**DESCRIPTION OF THE TASK:**
Only one stretch of the data is wanted: the line containing "Instruction: Open the Library section", the line containing "The width and height of the screenshot is (1512, 808).", and every line between them, copied exactly.

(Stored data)
"""

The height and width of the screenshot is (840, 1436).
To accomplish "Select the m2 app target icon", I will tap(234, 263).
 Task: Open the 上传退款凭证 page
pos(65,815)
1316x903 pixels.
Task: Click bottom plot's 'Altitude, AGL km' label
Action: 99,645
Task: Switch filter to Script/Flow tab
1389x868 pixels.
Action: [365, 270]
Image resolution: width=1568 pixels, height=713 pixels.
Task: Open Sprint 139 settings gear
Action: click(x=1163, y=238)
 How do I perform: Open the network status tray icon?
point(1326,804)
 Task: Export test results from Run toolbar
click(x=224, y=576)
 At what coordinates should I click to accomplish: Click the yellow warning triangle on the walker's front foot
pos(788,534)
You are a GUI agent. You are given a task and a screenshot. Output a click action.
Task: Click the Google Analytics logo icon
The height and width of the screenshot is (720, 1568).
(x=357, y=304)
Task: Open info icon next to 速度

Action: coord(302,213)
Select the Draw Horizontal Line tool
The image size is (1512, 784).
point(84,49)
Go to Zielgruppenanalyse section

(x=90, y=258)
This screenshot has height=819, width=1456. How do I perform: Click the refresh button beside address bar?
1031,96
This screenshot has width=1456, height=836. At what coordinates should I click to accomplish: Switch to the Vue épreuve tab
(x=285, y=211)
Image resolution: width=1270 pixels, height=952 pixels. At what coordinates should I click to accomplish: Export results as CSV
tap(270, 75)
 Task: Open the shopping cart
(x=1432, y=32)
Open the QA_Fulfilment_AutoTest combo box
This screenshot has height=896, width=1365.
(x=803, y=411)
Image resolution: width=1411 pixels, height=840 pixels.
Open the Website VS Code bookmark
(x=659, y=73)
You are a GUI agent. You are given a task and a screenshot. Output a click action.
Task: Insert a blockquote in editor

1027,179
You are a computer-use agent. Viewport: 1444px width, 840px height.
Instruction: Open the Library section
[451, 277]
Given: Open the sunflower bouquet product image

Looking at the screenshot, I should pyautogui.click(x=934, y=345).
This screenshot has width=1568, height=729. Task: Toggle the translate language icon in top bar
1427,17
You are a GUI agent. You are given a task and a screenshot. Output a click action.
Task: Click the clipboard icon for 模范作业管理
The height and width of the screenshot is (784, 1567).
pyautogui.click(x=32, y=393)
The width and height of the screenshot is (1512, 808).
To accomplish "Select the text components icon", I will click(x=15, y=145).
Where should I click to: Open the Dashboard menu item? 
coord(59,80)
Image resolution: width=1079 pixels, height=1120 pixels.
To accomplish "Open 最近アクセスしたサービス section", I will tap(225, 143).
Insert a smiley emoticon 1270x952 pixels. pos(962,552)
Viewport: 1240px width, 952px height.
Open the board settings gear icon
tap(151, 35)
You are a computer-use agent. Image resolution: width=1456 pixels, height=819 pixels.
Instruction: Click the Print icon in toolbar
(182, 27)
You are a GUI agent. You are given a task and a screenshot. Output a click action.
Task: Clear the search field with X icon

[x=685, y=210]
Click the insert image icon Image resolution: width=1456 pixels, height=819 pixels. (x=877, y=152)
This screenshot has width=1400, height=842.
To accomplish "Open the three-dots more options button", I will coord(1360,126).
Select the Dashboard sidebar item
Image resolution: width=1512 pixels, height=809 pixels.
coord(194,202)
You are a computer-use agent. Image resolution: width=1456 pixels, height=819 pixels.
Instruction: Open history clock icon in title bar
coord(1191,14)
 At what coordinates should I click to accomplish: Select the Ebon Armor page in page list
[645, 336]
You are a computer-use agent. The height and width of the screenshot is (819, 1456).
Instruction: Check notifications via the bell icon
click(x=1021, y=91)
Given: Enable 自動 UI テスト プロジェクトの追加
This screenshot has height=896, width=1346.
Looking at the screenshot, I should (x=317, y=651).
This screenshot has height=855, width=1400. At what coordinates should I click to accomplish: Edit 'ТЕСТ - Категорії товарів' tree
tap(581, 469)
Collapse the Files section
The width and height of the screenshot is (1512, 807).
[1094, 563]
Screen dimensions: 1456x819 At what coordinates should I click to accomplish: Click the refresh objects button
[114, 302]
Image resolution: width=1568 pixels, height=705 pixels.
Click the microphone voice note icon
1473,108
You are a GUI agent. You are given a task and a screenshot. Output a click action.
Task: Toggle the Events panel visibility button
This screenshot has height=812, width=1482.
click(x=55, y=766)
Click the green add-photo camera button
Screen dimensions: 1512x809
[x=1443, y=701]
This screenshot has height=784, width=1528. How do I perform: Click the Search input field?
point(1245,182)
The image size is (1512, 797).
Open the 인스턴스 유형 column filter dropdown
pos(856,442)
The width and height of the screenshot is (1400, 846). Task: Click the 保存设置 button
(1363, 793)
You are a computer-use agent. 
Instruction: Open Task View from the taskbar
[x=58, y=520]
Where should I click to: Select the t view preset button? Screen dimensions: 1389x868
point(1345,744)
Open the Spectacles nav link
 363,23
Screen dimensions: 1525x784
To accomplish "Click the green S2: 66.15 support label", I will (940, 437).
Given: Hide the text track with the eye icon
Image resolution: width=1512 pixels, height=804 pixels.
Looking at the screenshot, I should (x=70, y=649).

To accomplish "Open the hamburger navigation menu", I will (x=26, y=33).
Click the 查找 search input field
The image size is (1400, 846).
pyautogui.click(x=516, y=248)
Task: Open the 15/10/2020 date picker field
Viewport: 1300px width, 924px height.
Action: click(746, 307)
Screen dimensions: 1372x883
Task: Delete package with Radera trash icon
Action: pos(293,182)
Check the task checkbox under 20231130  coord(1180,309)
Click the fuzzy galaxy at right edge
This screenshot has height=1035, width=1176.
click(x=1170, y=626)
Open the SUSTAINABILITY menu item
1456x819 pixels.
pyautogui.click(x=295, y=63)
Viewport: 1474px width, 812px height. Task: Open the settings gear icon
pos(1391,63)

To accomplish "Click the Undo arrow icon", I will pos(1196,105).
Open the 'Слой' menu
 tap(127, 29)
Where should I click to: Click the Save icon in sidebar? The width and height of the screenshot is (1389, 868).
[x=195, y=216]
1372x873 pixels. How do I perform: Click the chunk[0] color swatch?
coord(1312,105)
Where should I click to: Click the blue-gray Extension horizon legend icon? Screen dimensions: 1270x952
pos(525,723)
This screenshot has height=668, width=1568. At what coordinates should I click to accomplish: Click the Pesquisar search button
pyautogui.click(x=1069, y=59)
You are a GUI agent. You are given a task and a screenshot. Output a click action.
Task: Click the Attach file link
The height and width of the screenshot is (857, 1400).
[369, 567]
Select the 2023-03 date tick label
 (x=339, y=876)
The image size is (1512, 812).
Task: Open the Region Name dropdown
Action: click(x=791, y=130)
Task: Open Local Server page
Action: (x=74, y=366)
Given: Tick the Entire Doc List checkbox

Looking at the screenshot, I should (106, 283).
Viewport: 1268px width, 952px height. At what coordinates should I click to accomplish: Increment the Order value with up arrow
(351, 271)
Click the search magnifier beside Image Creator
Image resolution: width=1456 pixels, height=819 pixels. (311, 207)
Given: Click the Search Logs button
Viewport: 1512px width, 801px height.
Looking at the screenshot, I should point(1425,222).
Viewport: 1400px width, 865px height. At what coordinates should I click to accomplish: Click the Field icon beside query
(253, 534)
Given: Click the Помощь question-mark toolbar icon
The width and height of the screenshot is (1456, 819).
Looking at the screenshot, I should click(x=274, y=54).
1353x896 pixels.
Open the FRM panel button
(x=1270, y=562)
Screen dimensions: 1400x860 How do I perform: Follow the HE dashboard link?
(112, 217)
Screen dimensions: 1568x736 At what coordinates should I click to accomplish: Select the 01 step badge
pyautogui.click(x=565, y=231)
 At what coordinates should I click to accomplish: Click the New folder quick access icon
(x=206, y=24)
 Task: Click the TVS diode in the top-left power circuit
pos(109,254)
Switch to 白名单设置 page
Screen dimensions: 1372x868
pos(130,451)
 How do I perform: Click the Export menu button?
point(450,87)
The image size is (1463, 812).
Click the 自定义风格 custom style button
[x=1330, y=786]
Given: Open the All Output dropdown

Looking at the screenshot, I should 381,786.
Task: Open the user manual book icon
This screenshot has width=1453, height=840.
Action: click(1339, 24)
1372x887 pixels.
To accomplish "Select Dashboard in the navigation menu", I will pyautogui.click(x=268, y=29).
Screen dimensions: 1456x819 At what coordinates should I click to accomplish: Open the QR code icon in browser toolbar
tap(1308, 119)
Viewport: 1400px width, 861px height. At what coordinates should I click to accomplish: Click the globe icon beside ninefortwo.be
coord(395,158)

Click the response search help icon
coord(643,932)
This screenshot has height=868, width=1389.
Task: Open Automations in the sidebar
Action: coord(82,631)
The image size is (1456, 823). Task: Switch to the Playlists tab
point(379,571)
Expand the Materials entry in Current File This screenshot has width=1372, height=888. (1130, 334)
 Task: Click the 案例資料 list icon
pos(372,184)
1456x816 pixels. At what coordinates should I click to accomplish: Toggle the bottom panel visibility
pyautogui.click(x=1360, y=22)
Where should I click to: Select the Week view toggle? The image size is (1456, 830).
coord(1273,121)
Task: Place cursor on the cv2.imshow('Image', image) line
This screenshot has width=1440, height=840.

"""

**ANSWER TO THE PROBLEM:**
Instruction: Open the Library section
[451, 277]
Given: Open the sunflower bouquet product image

Looking at the screenshot, I should pyautogui.click(x=934, y=345).
This screenshot has width=1568, height=729. Task: Toggle the translate language icon in top bar
1427,17
You are a GUI agent. You are given a task and a screenshot. Output a click action.
Task: Click the clipboard icon for 模范作业管理
The height and width of the screenshot is (784, 1567).
pyautogui.click(x=32, y=393)
The width and height of the screenshot is (1512, 808).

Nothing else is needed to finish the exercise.